Débranchée : quand une voix off coupe tout pour mieux s’écouter
Il y a des jours où je
coupe tout.
Le micro, les écrans, le casque, les notifications.
Même le souffle de la cabine semble de trop.
Je ferme la porte du studio, et pour une fois, je ne veux plus entendre ma voix.
Pas celle qu’on enregistre, pas celle qu’on envoie, pas celle qui raconte les histoires des autres.
Juste le silence.
Ce silence qu’on fuit souvent, parce qu’il met face à soi.

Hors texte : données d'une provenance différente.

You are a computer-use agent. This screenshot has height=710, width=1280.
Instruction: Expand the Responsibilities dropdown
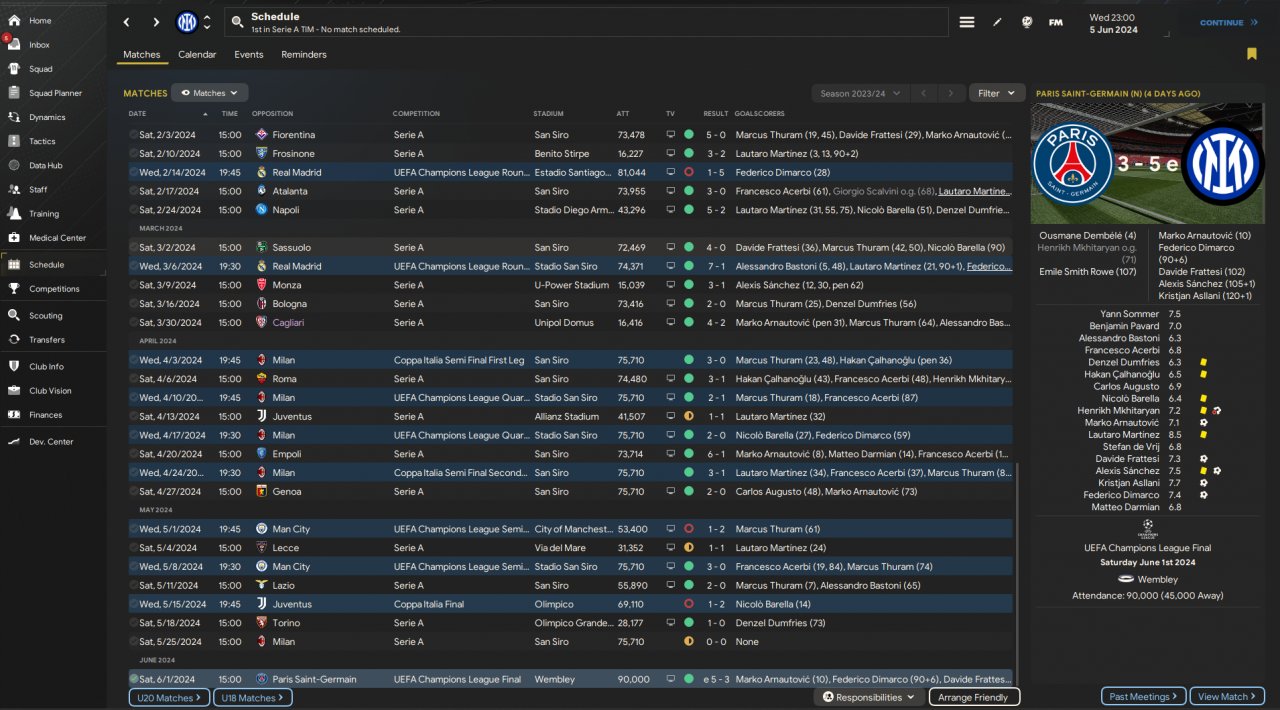(868, 697)
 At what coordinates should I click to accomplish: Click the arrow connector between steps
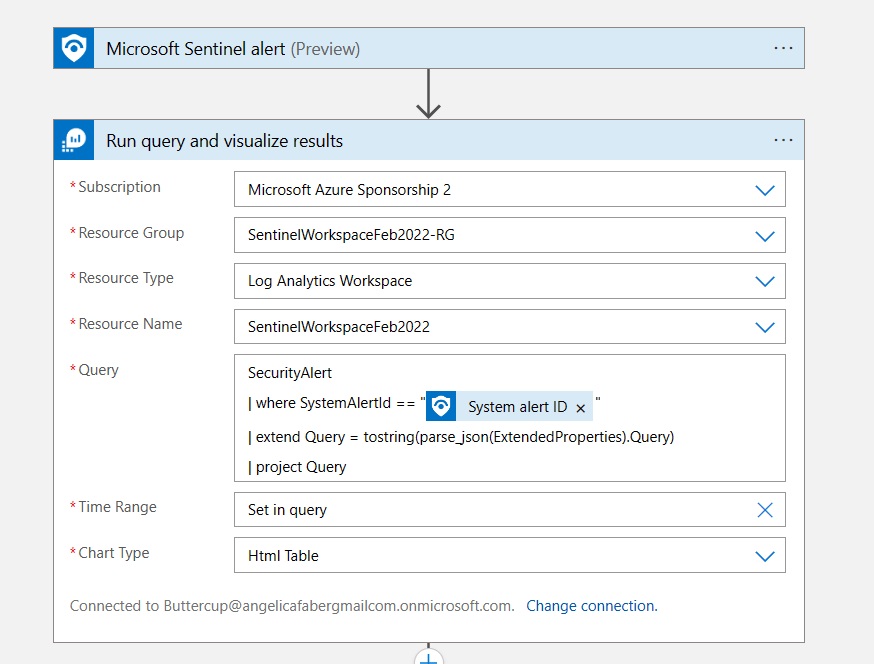429,94
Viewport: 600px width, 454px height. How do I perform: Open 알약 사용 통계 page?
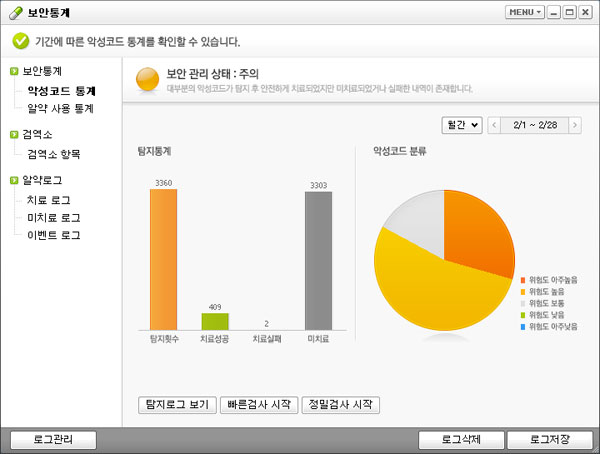click(x=60, y=109)
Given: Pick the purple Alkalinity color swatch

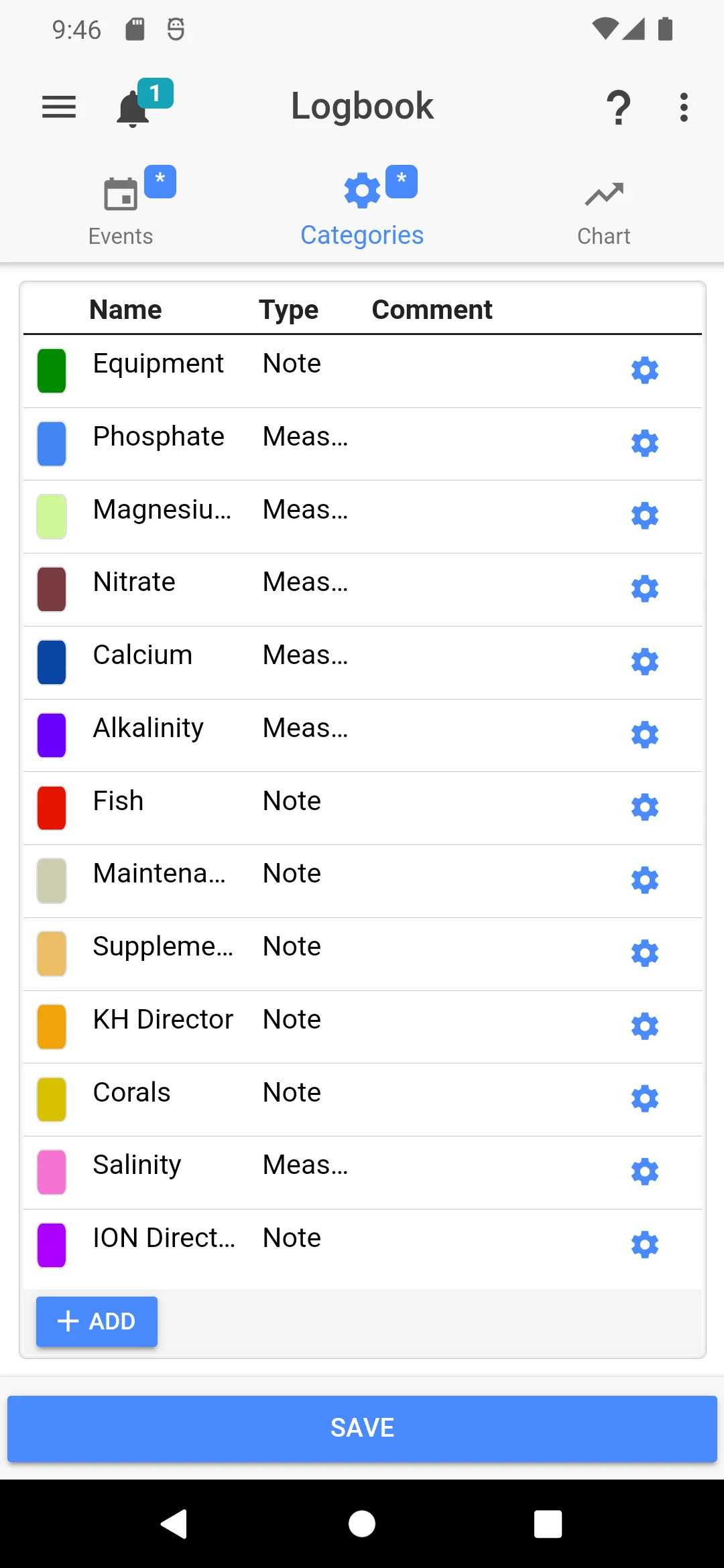Looking at the screenshot, I should tap(52, 735).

Parce qu’il nous rappelle qu’avant d’interpréter, d’ajuster, de livrer un ton juste, il faut d’abord
se réaccorder.
Être
voix off, c’est vivre branchée en permanence :
branchée à un micro,
connectée à un brief,
reliée à des clients,
et parfois, trop connectée à tout le reste.
On parle, on enregistre, on communique.
Mais à force de tout brancher, on finit par
se débrancher de soi.
Alors il y a ces moments précieux où je débranche tout.
Pas par lassitude, mais par nécessité.
Parce qu’on ne peut pas prêter sa voix au monde entier sans parfois
la récupérer un peu pour soi.
Ces instants-là,
personne ne les voit.
Ils ne s’enregistrent pas, ne se postent pas.
C’est un café pris sans téléphone, une marche sans podcast, une respiration sans fond sonore.
C’est juste moi et le silence.
Et dans ce silence, quelque chose se remet à sa place.
Le rythme.
L’envie.
La justesse.
Parce qu’une
voix off, ce n’est pas une machine à parler.
C’est une oreille qui écoute, un cœur qui ressent, un souffle qui vit.
Se débrancher, c’est retrouver ce que le métier a parfois tendance à étouffer :
le plaisir pur de
ressentir avant de dire.
De ne plus chercher à être parfaite, mais
présente.
De ne plus produire, mais
respirer.
Et quand je rebranche enfin le micro,
je sais ce que je dois dire.
Et surtout, pour qui.
Parce qu’avant de prêter ma voix au monde,
je dois d’abord
l’écouter vivre un peu dans le silence.